Leaving out the pictures, please reproduce exactly and only the lines from the one that contains "Click JETZT SHOPPEN under RoboVac 11S MAX" through the last line below.

Collected data
▼▼▼

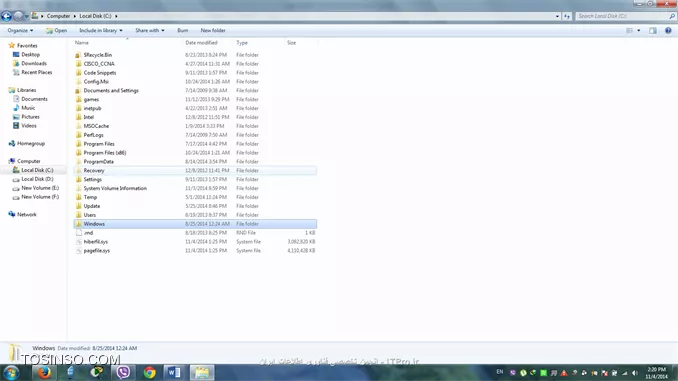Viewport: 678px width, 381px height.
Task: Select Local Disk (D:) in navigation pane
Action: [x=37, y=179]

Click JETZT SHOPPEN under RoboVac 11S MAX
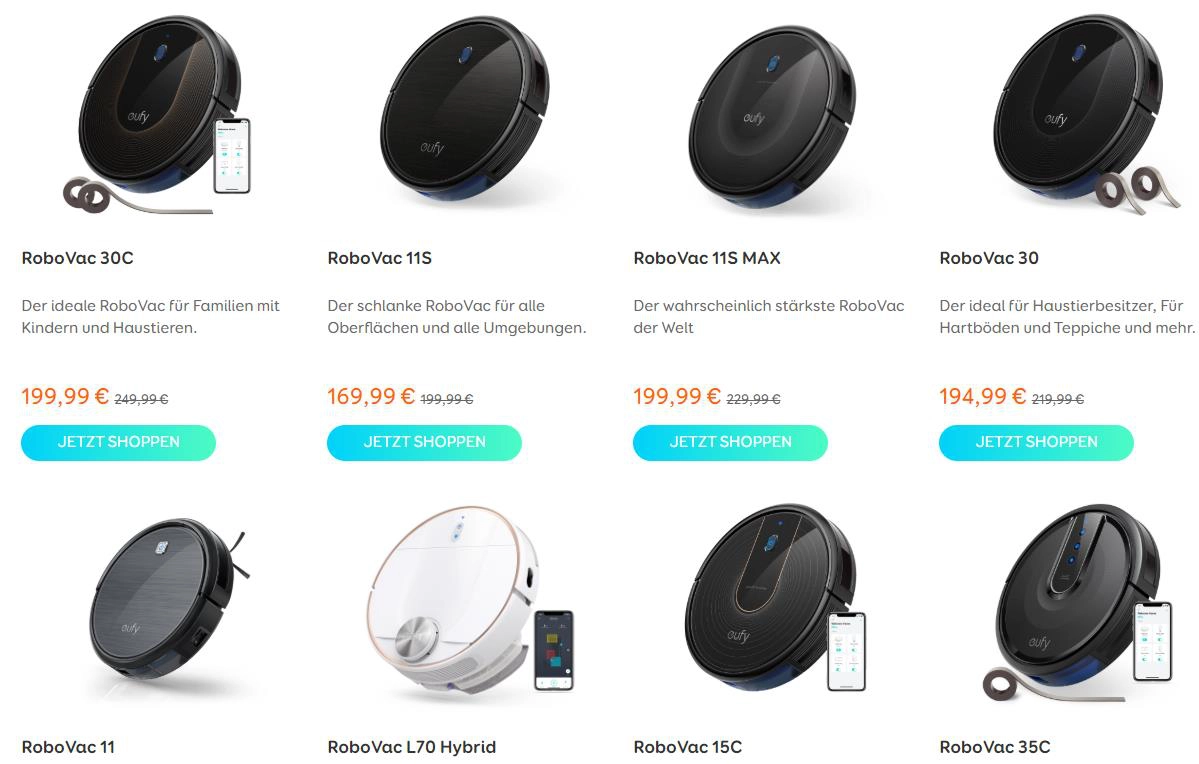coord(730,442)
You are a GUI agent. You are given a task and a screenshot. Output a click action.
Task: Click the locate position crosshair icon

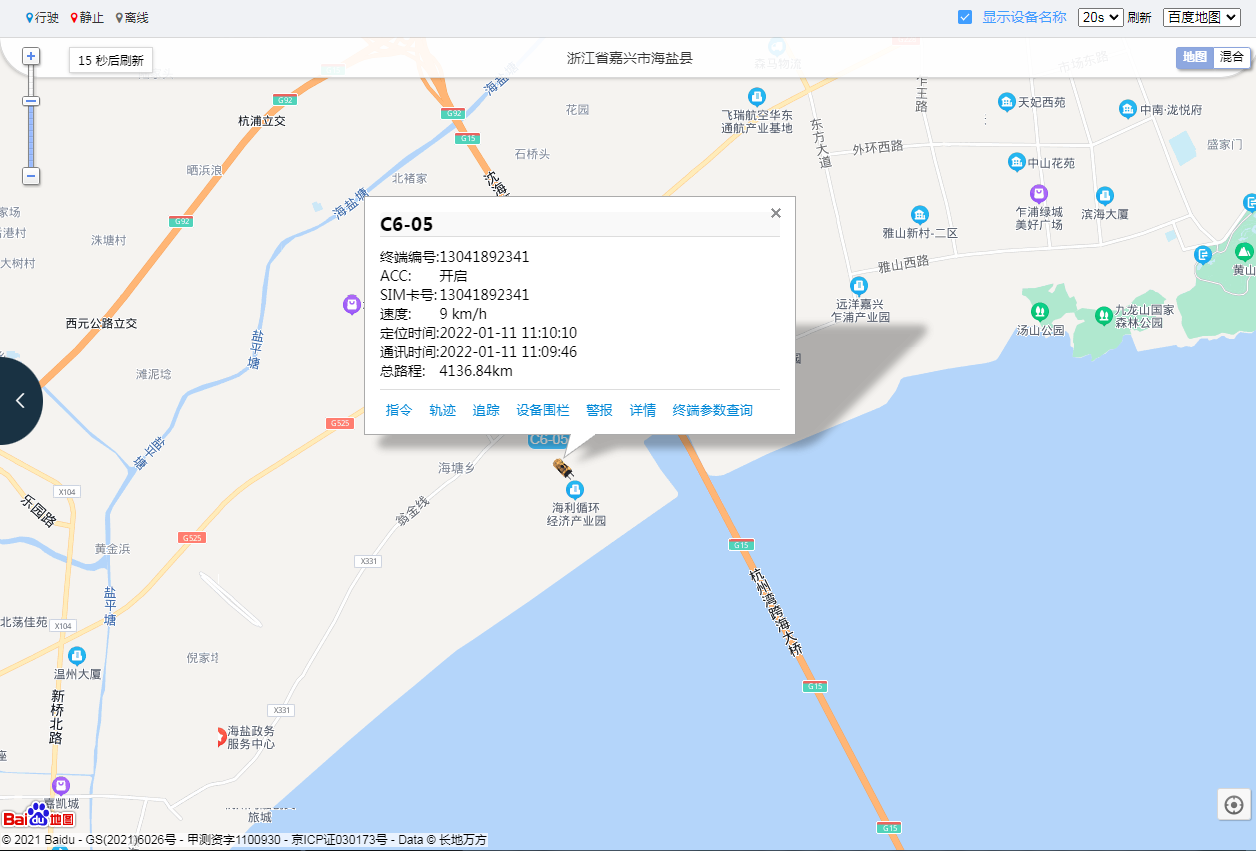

▲▲▲

*Answer section:*
Click JETZT SHOPPEN under RoboVac 11S MAX
coord(730,442)
You are a GUI agent. You are given a task and a screenshot. Output a click action.
Task: Click the locate position crosshair icon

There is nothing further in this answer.